* Begin Source document *

1) First reason is FROST. A loft insulated to current standards will be almost as cold as outside. This means the boiler and all the associated heating pipework in the loft is at risk of frost damage. In addition, if it's a condensing boiler, then the condensate drain is at particular risk of freezing (his leads to the boiler stopping working when you need it most). Frost protection systems for boilers in cold spaces tend to be unreliable and hard to control, and sometimes seem to cause nuisance firing of the boiler puzzling the user greatly.

 

2) The user control panel on the boiler is not accessible to the user unless they pull the ladder down and go up into the loft. In particular the user cannot see the pressure gauge on the front so will not know if the system is losing pressure. Also, to adjust the temperature controls, the user has to go into the loft. And to see if there are any error messages showing should the boiler stop working. 

 

3) It is not good for boilers to be operated in extremes of temperature. A well insulated loft can fall below freezing in winter and rise as high as 40 degrees C on a hot summer's day. Boiler manuals do not generally specify a maximum ambient operating temperature but the temperature of a loft on a hot summer day seems intuitively too high to me.

* End Source document *
* Begin Material provided *

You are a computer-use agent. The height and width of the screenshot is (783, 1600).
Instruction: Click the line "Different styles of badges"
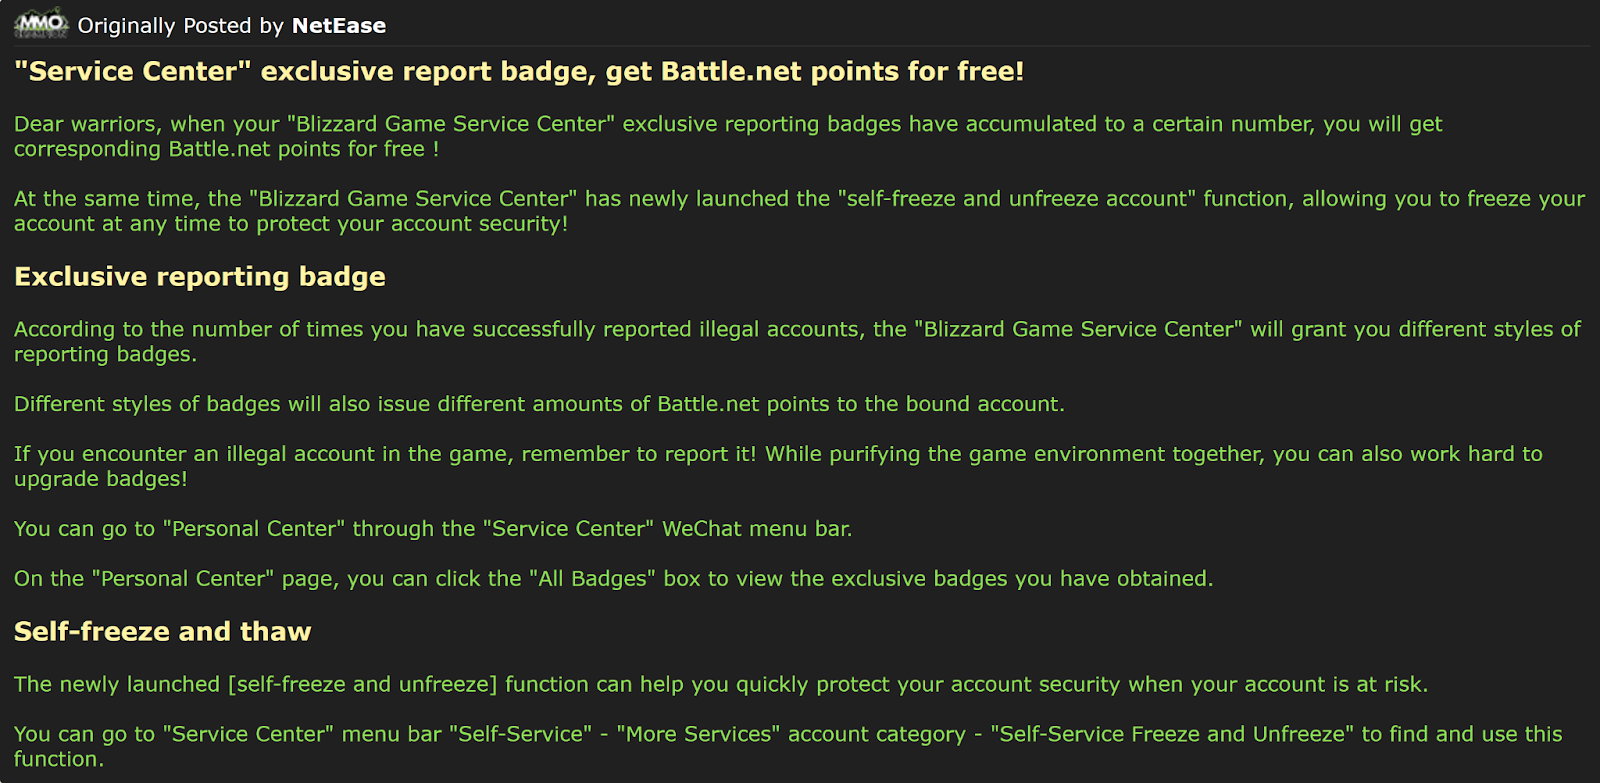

* End Material provided *

# Written tasks
A) Repeat the part of the passage on loft boilers that begins at the words "1) First reason" and stops after "the user greatly.".
B) Carry the passage on boilers in lofts on from its final sentence.
The lines are not needed here.

# Outputs in order
A)
1) First reason is FROST. A loft insulated to current standards will be almost as cold as outside. This means the boiler and all the associated heating pipework in the loft is at risk of frost damage. In addition, if it's a condensing boiler, then the condensate drain is at particular risk of freezing (his leads to the boiler stopping working when you need it most). Frost protection systems for boilers in cold spaces tend to be unreliable and hard to control, and sometimes seem to cause nuisance firing of the boiler puzzling the user greatly.

B)
 

 

So those are the technical reasons! Now the more personal ones 😉

 

 

4) It's a HORRIBLE environment in which to work on a boiler. Everything in most lofts is dirty and dusty, including the boiler and the floor in front of it (if there is one at all) where I have to sit. Not conducive to good workmanship. 

 

5) What floor there is, tends to be a tiny cramped area in front of the boiler surrounded by piles of junk and gloom. No space at all to unpack the toolbox and spread the contents out.

 

6) The workspace is surrounded by open joists and loft insulation ready to swallow up any little screws or tools dropped. 

 

7) The fibreglass dust cannot be good for my lungs.

 

😎 The boiler is usually a wall-mounted model  designed for installation at about head height for ease of maintenance. but when installed in a loft they are usually at about knee height. A pig to work on when all the bits you need to get at are close to the (dirty) floor.

 

9) Lighting. Even if there IS any, it is usually a bare 60w bulb swinging with a baleful glow leaving the inside/underneath of the boiler where the work needs to be done still in semi-darkness.

 

10) Most lofts are the same temperature as outside. Freezing cold in winter and boiling hot in summer. Not pleasant to work in.

 

11) Ever tried lugging a 25kG toolbox and a vacuum cleaner with extension lead up a ladder and through a 24" square hole? Then back down again?

 

So, these are all the reasons I can think of for now 😄 You'll probably understand now why I generally decline to work on boilers in loft spaces...

 

And I'll probably think of some more reasons later😉

 

I am now VERY glad I declined Mr's 1st Ade's suggestion of having the new Condensing Combi in the loft and had it installed in exactly the same place as the previous non-condensing non-combi in the bathroom.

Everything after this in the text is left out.